Accord UE–Mercosur : le libre-échange au prix du climat ?

Signé le 6 décembre 2024 et validé par la Commission européenne en septembre 2025, le futur accord de libre-échange entre l’Union européenne et le Mercosur promet une intensification sans précédent des échanges entre les deux blocs. Mais derrière cette vitrine économique se cache un compromis politique dangereux, où l’ambition climatique européenne semble céder le pas aux intérêts commerciaux.

Un géant économique à la conquête des marchés

Né d’un processus entamé il y a plus de vingt-cinq ans, l’accord entre l’Union européenne et le Mercosur (Argentine, Brésil, Paraguay et Uruguay) vise la libéralisation quasi totale des échanges de biens et de services. Ensemble, ces deux blocs représentent un cinquième de l’économie mondiale et plus de 700 millions de consommateurs.

Pour la Commission européenne, il s’agit d’un levier majeur de compétitivité et d’influence dans un contexte de rivalités commerciales mondiales. En supprimant la majorité des droits de douane, l’Union espère ouvrir de nouveaux débouchés à ses entreprises et renforcer sa présence sur le marché sud-américain, permettant de s’affranchir de la Chine et des États-Unis.
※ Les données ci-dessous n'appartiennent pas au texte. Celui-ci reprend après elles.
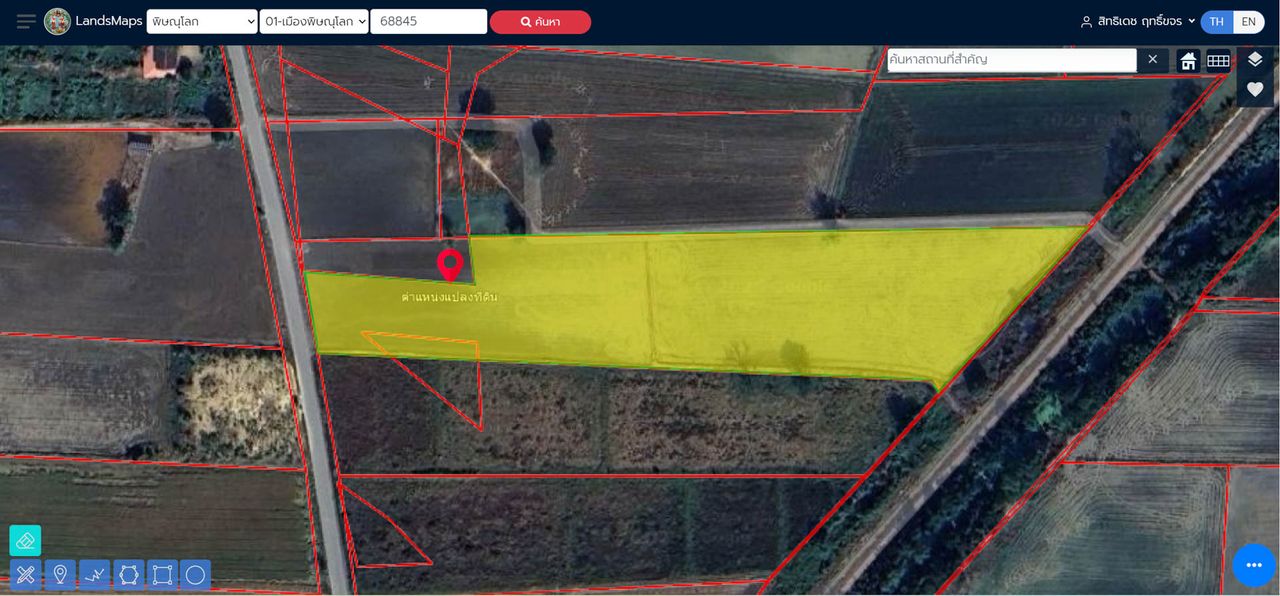The width and height of the screenshot is (1280, 596).
Task: Open the 01-เมืองพิษณุโลก district dropdown
Action: coord(314,22)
Un accord sous le feu des critiques environnementales

Mais cet enthousiasme économique ne fait pas l’unanimité. Greenpeace, notamment, dénonce la publication a posteriori d’une étude d’impact environnemental, inapte à influencer le contenu réel du traité. Selon l’organisation, cette étude occulte totalement les conséquences sur la déforestation en Amazonie et sur la dégradation de la savane brésilienne, deux zones déjà fragilisées par l’agro-industrie.

Les craintes sont fondées : l’intensification des flux commerciaux risque d’accroître les émissions de gaz à effet de serre et de fragiliser davantage les écosystèmes. Pire, les écarts entre les normes environnementales européennes et sud-américaines rendent tout alignement crédible particulièrement incertain.

Des garanties en trompe-l’œil

Face à la contestation, la Commission européenne a ajouté en 2024 de nouvelles clauses environnementales : respect de l’Accord de Paris, lutte contre la déforestation, et possibilité de suspension des relations commerciales avec les pays du Mercosur ne respectant pas ces engagements.

Mais derrière ces promesses se cache un mécanisme de rééquilibrage exigé par les pays du Mercosur : si une législation européenne venait à nuire à leurs intérêts économiques, ils pourraient réclamer un ajustement. Autrement dit, l’intérêt commercial prime sur les impératifs écologiques.

Pour Pascal Canfin, eurodéputé Renew, cette disposition « sape la souveraineté de l’Union », qui se prétend pourtant leader de la transition écologique. Ce compromis marque un tournant : il affaiblit la portée normative de l’UE et envoie un message contradictoire à ses partenaires internationaux.

Un dangereux précédent pour l’action extérieure de l’Union

Au-delà du seul Mercosur, cet accord pourrait créer un précédent politique : comme le souligne Antoine Oger, directeur de l’Institut pour la politique environnementale européenne, l’Union risque désormais d’intégrer ce type de clauses dans ses futurs accords commerciaux, au détriment de ses valeurs fondamentales.

Cela représente une dérive inquiétante au regard des traités, qui imposent à l’Union de promouvoir la protection de l’environnement et la gestion durable des ressources naturelles dans son action extérieure. En troquant sa cohérence pour un gain économique, l’UE trahit son ambition climatique.